Personne ne veut être tenu de rendre des comptes. Pourtant, tout le monde l’est à divers degrés. On a tous une responsabilité face aux mauvais côtés de 2023. Et on en aura tous une face aux mauvais côtés de 2024. We are culpa ! Soyons positifs, on a aussi une responsabilité envers tous les bons côtés, quand même.

Soyons aussi justes. Admettons, en partant, que nous ne sommes pas coupables de ce qu’il y a de plus heureux, en ce bas monde, ni de ce qu’il y a de plus triste. La vie et la mort, on est pris avec ça. Mais tous les autres problèmes, c’est notre faute à nous. C’est nous qui nous gâchons la vie, au point, parfois, de nous donner la mort.

Voilà pourquoi la fin et le début d’une nouvelle année, qui sont, au fond, la fin et le début d’absolument rien d’autre qu’une convention qui nous aide à faire le bilan de nos faits et gestes, devraient servir à faire un examen de conscience de notre apport à la vie de nos proches, de nos éloignés et de nous-mêmes.

Si tout le monde, du PM au simple citoyen, se posait deux questions. Première question : quelle est ma part de responsabilité dans tout ce qui va mal dans le monde et dans mon monde ? Deuxième question : qu’est-ce que je peux faire pour que ça aille mieux ?

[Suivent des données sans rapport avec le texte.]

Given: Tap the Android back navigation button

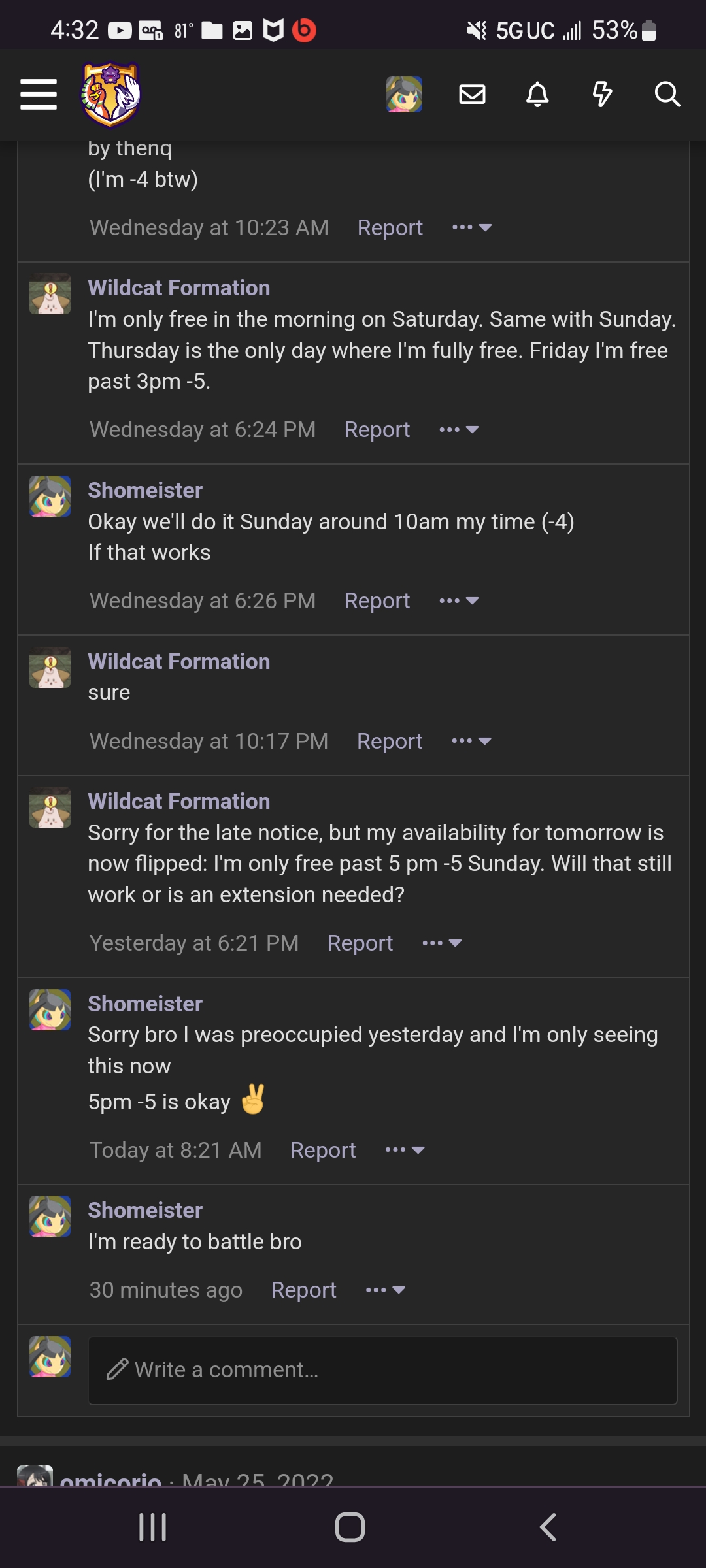Looking at the screenshot, I should (548, 1527).
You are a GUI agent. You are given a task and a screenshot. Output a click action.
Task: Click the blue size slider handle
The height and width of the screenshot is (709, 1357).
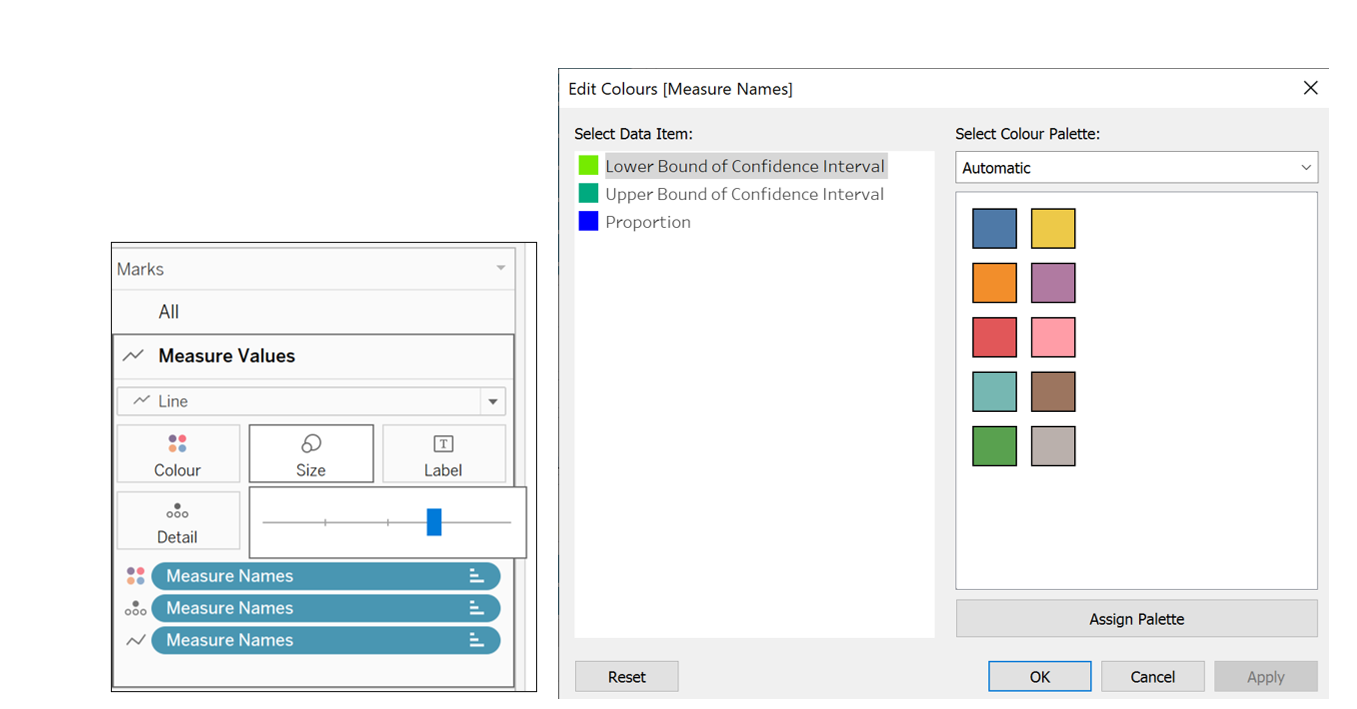coord(434,522)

Manger mieux, arrêter de fumer, faire de l’exercice, ce sont toutes de bonnes résolutions pour améliorer son sort. Mais on dirait que personne ne se demande ce qu’il peut faire pour améliorer le sort des autres. Et après, on s’étonne que ça aille mal pour les autres. Faudrait réaliser que les autres, c’est nous autres.

C’est sûr que dans un statut Facebook, Instagram, X ou Y, Z, c’est plus facile de tenir 2023 responsable et de croire en 2024, plutôt que de nous tenir responsables pour 2023 et de croire en nous pour 2024.

Et si les réseaux sociaux étaient la clef d’un monde meilleur. Juste un peu. Pour que 2024 soit une meilleure année que 2023 l’a été. Ça fait des milliers d’années qu’on est tous isolés dans notre réalité. Qu’on se parle par personnes interposées. Voilà que maintenant, on est des milliards à pouvoir agir les uns avec les autres. Présentement, on s’en sert pour s’insulter, s’invectiver, se diminuer. Si on s’en servait pour s’aider, s’encourager, se grandir.

Je sais, c’est une belle utopie. Mais voilà que pour une fois, on a une place pour partager cette utopie. Faudrait au moins essayer. Qui seront les courageux qui essaieront les premiers ? Plus ils seront nombreux, plus nous serons heureux. Et 2024 deviendra une bonne année.